The difficulties for university technology transfer companies, with or
without tax incentives, are several. Since their salaries (very low) are
paid independently of outcome, they are not really in business but
parasitic. All power to those who make a buck. But success depends on risk
capital, their bucks, not mine.
And by and large, their levels of technical competence are such that they
do not even know the words of science and engineering, let alone have the
capacity to recognise a key advance.
Consequent]y, they are susceptible to snakeoil scientists, as are CRC
committees. Committees that write papers on commercialisation of science
are dominated by people not in science or who left the cutting edge of
research years ago.
The shortage of venture capital ($1.50 per head vs $33 in the US) is
laughable and an almost insuperable inhibition to commercialisation of ideas.
Present policy-makers still assume that the university scientist or
engineer is a whitecoated, inarticulate idiot devoid of entrepreneurial
skills, to be locked up, overloaded with lectures, grant
applications and accountability statements, underpaid, without tenure,
yet expected to feed out ideas on demand at the base of a giant pyramid of
planners, entrepreneurs, economists, stakeholders, environmentalists,
bureaucrats and boards that magically produce commercialisation.
They have got it wrong and they continue to do so. The key problem was
identified by our Swedish businessmen-research managers. Produce
top-quality PhDs and leave them in a good environment to do basic science.
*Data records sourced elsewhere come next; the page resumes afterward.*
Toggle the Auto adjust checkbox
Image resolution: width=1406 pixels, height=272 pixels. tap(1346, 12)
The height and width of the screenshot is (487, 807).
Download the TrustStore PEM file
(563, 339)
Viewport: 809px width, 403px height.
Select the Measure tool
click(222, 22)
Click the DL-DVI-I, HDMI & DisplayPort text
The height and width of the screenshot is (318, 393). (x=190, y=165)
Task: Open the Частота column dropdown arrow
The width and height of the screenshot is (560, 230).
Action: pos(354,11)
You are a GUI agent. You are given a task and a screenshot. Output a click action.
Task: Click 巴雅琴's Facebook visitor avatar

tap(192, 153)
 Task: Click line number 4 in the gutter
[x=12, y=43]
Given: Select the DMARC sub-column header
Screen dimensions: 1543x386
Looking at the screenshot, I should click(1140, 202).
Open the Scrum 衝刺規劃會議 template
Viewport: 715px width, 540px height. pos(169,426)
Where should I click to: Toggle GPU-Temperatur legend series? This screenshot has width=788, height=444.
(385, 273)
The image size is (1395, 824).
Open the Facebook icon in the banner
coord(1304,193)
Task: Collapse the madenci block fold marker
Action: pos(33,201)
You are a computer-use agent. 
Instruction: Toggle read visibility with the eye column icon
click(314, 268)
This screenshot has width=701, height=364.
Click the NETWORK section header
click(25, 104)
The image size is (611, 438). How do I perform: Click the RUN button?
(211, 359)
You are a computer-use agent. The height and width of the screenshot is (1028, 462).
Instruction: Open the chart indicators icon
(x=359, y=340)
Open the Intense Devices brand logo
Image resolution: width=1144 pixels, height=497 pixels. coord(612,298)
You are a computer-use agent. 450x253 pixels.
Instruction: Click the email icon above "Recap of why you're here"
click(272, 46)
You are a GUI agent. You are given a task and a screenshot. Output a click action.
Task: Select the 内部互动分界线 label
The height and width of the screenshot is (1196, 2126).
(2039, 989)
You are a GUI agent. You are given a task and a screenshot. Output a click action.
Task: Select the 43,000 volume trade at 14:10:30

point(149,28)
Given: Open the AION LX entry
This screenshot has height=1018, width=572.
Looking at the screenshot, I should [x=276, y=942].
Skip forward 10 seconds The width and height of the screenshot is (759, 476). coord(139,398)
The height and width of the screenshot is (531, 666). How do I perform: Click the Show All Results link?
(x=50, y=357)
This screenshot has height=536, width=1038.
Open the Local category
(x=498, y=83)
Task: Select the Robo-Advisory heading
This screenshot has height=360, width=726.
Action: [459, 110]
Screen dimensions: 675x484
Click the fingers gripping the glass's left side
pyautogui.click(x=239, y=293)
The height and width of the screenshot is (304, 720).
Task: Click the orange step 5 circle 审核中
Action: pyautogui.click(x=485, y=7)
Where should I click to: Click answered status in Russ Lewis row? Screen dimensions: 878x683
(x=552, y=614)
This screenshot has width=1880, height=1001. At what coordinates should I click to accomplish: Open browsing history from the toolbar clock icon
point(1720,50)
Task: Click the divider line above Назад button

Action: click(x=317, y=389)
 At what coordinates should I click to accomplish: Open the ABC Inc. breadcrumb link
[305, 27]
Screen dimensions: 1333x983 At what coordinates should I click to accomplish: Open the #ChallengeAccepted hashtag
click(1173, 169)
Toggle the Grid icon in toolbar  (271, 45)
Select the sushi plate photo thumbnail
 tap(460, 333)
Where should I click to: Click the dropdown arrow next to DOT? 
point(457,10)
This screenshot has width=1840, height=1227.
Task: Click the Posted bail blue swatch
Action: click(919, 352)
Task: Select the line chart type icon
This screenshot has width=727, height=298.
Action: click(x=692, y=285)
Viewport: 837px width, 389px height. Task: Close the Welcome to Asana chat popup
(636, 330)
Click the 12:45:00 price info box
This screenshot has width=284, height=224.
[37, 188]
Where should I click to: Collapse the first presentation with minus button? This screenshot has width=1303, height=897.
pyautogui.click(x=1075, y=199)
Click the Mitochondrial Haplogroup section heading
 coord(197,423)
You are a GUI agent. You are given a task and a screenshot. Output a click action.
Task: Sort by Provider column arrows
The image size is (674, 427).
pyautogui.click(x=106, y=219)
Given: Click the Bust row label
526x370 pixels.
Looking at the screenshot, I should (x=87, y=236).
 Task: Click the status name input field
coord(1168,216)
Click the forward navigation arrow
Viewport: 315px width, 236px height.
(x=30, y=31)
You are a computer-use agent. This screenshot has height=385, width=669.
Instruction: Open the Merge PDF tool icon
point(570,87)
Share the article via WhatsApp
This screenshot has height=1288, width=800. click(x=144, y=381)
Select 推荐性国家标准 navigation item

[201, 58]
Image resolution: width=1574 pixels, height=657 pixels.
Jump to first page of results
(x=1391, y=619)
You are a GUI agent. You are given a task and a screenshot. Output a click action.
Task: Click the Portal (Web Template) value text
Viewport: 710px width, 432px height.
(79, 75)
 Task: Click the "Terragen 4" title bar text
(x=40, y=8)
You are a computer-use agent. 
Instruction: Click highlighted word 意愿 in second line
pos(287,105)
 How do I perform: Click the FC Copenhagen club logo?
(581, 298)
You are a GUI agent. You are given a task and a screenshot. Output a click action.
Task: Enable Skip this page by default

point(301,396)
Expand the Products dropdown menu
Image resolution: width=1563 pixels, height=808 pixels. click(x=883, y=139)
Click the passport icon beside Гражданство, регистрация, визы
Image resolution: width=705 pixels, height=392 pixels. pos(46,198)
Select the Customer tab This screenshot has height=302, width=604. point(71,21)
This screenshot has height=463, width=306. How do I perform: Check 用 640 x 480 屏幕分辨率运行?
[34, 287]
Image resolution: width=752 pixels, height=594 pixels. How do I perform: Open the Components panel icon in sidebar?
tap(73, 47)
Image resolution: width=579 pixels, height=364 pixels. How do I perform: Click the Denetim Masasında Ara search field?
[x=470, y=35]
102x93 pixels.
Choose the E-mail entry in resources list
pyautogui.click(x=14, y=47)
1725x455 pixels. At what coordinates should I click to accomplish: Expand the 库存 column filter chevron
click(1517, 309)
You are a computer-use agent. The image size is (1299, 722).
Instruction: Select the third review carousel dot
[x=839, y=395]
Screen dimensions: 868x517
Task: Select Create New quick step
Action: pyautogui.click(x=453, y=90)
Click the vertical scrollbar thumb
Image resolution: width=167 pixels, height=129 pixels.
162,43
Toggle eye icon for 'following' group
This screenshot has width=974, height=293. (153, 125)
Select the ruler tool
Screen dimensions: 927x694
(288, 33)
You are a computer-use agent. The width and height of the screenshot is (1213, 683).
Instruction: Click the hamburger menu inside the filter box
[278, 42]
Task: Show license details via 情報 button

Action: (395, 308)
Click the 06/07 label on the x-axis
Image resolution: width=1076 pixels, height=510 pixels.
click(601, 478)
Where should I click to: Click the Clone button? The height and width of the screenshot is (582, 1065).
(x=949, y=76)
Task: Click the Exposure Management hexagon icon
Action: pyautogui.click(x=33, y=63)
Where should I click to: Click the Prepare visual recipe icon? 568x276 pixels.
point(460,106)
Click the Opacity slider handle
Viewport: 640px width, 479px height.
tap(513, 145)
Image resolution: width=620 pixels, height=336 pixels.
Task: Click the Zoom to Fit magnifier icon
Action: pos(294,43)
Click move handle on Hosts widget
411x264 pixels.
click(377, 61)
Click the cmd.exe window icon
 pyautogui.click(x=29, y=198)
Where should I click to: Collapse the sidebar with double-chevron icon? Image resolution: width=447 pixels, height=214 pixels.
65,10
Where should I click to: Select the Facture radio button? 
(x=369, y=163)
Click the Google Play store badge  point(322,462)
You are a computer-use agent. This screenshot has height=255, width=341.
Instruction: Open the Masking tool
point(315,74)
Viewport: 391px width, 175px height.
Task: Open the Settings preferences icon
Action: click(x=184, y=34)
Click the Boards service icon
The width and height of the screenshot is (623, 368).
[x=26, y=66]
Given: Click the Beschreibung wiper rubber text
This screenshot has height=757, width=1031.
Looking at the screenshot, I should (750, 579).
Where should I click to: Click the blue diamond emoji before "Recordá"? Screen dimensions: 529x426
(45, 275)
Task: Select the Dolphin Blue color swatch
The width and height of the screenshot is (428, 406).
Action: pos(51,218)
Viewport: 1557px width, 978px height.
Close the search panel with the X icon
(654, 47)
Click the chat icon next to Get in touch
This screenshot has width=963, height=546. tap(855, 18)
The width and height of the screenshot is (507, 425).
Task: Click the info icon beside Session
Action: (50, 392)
It is only by getting that side of the mix right that we will stumble
across and identify paradigm shifts that matter.
Any really good new science will automatically be commercialised. It is
only mediocre stuff, and lack of top researchers, that is the difficulty.
Our present policies are designed to foster mediocrity.
Putting the horse in front of cart does require government investment in
universities for the knowledge society. Barry Jones knows it, the Swedes
know it, so do the Americans, Canadians, Germans, Singaporeans, the Swiss
and even the French - but few Australians.
[Barry Ninham is foundation professor and head of applied mathematics in
the Institute of Advanced Studies at the Australian National University.]